### Task description
All of the records must come back exactly as they were given.

### Provided records
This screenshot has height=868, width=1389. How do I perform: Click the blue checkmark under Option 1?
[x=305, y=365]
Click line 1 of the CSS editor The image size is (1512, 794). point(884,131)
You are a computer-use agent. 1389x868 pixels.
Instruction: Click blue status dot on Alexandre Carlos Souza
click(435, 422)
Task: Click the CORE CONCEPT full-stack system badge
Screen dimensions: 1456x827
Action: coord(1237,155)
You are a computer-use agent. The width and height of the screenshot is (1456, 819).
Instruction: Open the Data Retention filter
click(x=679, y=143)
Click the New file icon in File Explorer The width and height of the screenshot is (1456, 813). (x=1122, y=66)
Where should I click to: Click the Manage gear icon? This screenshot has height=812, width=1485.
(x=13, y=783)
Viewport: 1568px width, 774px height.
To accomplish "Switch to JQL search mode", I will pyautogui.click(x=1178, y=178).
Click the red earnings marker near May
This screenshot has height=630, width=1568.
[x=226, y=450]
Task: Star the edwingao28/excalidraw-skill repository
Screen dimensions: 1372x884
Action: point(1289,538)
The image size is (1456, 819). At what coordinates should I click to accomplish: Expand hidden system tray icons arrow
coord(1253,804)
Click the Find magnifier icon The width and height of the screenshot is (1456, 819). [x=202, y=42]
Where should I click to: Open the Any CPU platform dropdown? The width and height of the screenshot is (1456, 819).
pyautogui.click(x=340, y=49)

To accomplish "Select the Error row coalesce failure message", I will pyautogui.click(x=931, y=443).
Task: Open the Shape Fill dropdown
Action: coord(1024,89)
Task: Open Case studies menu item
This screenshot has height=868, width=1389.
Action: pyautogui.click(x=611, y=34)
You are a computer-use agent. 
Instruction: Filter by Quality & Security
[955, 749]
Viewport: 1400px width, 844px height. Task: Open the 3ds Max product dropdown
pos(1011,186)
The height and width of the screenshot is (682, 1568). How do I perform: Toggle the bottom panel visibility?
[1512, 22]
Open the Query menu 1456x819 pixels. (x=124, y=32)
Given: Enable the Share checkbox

### Result below
This screenshot has height=868, width=1389. How do I perform: Click the blue checkmark under Option 1?
[x=305, y=365]
Click line 1 of the CSS editor The image size is (1512, 794). point(884,131)
You are a computer-use agent. 1389x868 pixels.
Instruction: Click blue status dot on Alexandre Carlos Souza
click(435, 422)
Task: Click the CORE CONCEPT full-stack system badge
Screen dimensions: 1456x827
Action: coord(1237,155)
You are a computer-use agent. The width and height of the screenshot is (1456, 819).
Instruction: Open the Data Retention filter
click(x=679, y=143)
Click the New file icon in File Explorer The width and height of the screenshot is (1456, 813). (x=1122, y=66)
Where should I click to: Click the Manage gear icon? This screenshot has height=812, width=1485.
(x=13, y=783)
Viewport: 1568px width, 774px height.
To accomplish "Switch to JQL search mode", I will pyautogui.click(x=1178, y=178).
Click the red earnings marker near May
This screenshot has height=630, width=1568.
[x=226, y=450]
Task: Star the edwingao28/excalidraw-skill repository
Screen dimensions: 1372x884
Action: point(1289,538)
The image size is (1456, 819). At what coordinates should I click to accomplish: Expand hidden system tray icons arrow
coord(1253,804)
Click the Find magnifier icon The width and height of the screenshot is (1456, 819). [x=202, y=42]
Where should I click to: Open the Any CPU platform dropdown? The width and height of the screenshot is (1456, 819).
pyautogui.click(x=340, y=49)

To accomplish "Select the Error row coalesce failure message", I will pyautogui.click(x=931, y=443).
Task: Open the Shape Fill dropdown
Action: coord(1024,89)
Task: Open Case studies menu item
This screenshot has height=868, width=1389.
Action: pyautogui.click(x=611, y=34)
You are a computer-use agent. 
Instruction: Filter by Quality & Security
[955, 749]
Viewport: 1400px width, 844px height. Task: Open the 3ds Max product dropdown
pos(1011,186)
The height and width of the screenshot is (682, 1568). How do I perform: Toggle the bottom panel visibility?
[1512, 22]
Open the Query menu 1456x819 pixels. (x=124, y=32)
Given: Enable the Share checkbox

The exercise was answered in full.